How do you feel about not being able to help your students during end-of-year testing? I know how I feel. Awful. I know what I think about this rule. It stinks! All year long we play the nurturing, helpful adult that our kids can turn to for advice, guidance, suggestions, and instructions, and suddenly we can't even remind them to write complete sentences, check to make sure they didn't leave anything blank, or tell them that they need to reread the question. That isn't giving them the answer, that is simply doing a  teacher's job. That is monitoring. Facilitating. It is what teachers do. It is part of our genetic make-up and someone that has never been in a classroom or interacted over 15 minutes with a room full of energetic kids is telling me how to do my job.  I know what the term "enabling" means and I know how to avoid giving my students the sense of entitlement. But, I also know that it breaks my heart when they need me and I have to turn away. I'm a rule follower, so I do it, but it hurts. Makes me feel like I let my kids down. Like I wasn't there when they needed me.
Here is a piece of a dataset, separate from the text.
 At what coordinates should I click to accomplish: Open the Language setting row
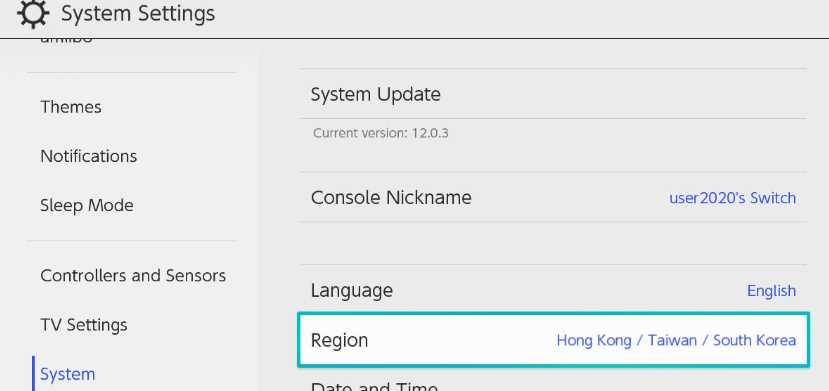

Sure, end-of-the-year testing is supposed to be a determination of what they have learned during the school year and how well they can apply these skills. Tell me how many of us can pass a test covering a year's worth of skills without some prodding or gentle reminders?  What does this prove? It proves that some kids are better test takers than others, some can retain information longer than others, and some can make sense of questions that don't make sense.  This is exactly what I want to know about my kids at the end of the year! Not hardly, I would rather see how well they can apply these skills and solve problems. See how many alternative solutions they can come up with or what their thought process is when they are solving a problem. I don't care if they are good guessers or not.

 I want them to believe in themselves. Even if they aren't in "Advanced" or "Adequate". I want them to know that doing their best is good enough.   Let's face it, some students will never score above "Average". That doesn't make them dumb and it doesn't make them a failure. It just tells me what skills need to be improved and, in some cases, what their abilities are.  It tells me where their opportunities for improvement are, and where I need to focus some practice.  It also reminds me that every child is different and they all learn in different ways at different levels. I can't put them all in a neat package labeled "Advanced" and send them off to the next grade. I don't want to label them at all!

And, then we have the growing trend to pay a teacher based on her student's testing performance. Don't threaten to pay me based on what my kids do on the test. Don't threaten to post my student's scores in the paper.  Don't pit me against my colleagues. Accept that I'm doing my best and so are my kids. Threats don't work with me. You can't embarrass me into teaching better. You can't break up my team of colleagues by creating a "friendly atmosphere of competition". Some years I have super kids that are whizzes on tests. They can "ace" any tests. Other years, I have kids who struggle to read the questions. We don't waste our school year. I instruct and motivate and they try. They improve, which is what we are all after. It may not be the improvement that you want, but the main thing is they are moving up the scale. That is what counts for any of us.